As for firefox, there is a mobile config for it. Look up, user0's mobile config for firefox.
I have played both Rumble and YouTube videos through firefox and they play like on any other phone. But when I play a video from Mastodon through Tuba, sometimes it is normal, other times the video doesn't play well.
Heat is definitely an issue.Though believe it or not, it is better than a year and a half ago.
@blake
I am not sure about RCS, but I have friends with both iphones and android phones and I receive texts from both. There is a weird bug where, very occasionally, a text from an iphone will be randomly concatonated with a previous text from another person. The text will look like it came from whoever sent the previous text and the date they sent it. It doesn't happen often though. I have yet to figure out what is different about the text that it happens to vs other texts.
@blake
I don't use banking apps on my phone, I have always just logged into the website from my computer.

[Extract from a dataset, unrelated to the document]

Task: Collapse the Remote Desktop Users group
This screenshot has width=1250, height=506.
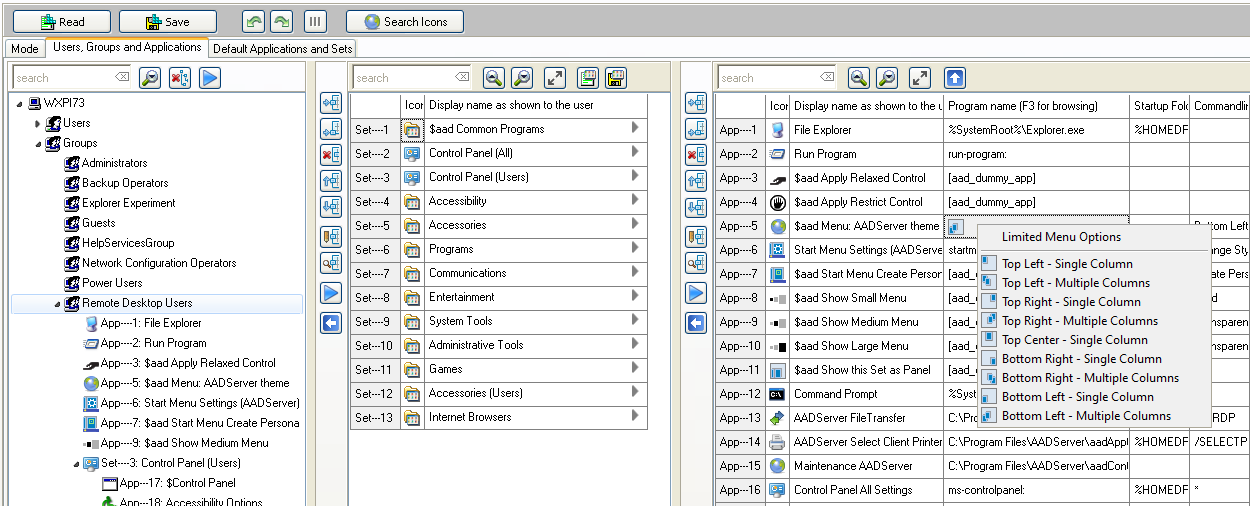Action: pyautogui.click(x=57, y=304)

However, you might try saving the website as a web app through epiphany and see if that makes it more usable for you.
@blake
You are not wrong about the battery. If your battery is good and fully charged, it will last about 20-22 hours.
I keep a charger with me everywhere I go.
@jlcrawf I had thought about leaving my normal phone, a Pixel 6, here at home when I go on vacation, but the battery seems to go quickly, it's slow and runs at like 5fps especially when scrolling or trying to play a video, and it doesn't support RCS so I'd be unavailable to a few people for the week (and that's not what I want to do).
For regular usage, there's no native Duolingo app, for instance, and the web UI is uncomfortable to use on it. There's no mobile banking, so it would all have to be done by web too. And both Epiphany and Firefox are a pain in the ass to try to use on such a small screen, with touch; scrolling and videos are the biggest pain points here, but Firefox being weird with its popups is also a big contributor.
It doesn't take a lot to make it warm up, either. Using any browser for more than ten minutes does the trick; the LED starts blinking a few minutes after that. And of course that's necessary to do anything at all with it; half of the apps that are supposed to work with it don't, often because of popups that stretch off screen or don't close correctly.
Mostly my complaints boil down to hardware and software mismatch (you're trying to run desktop software on mobile hardware; that's never worked well) and lack of app or feature availability.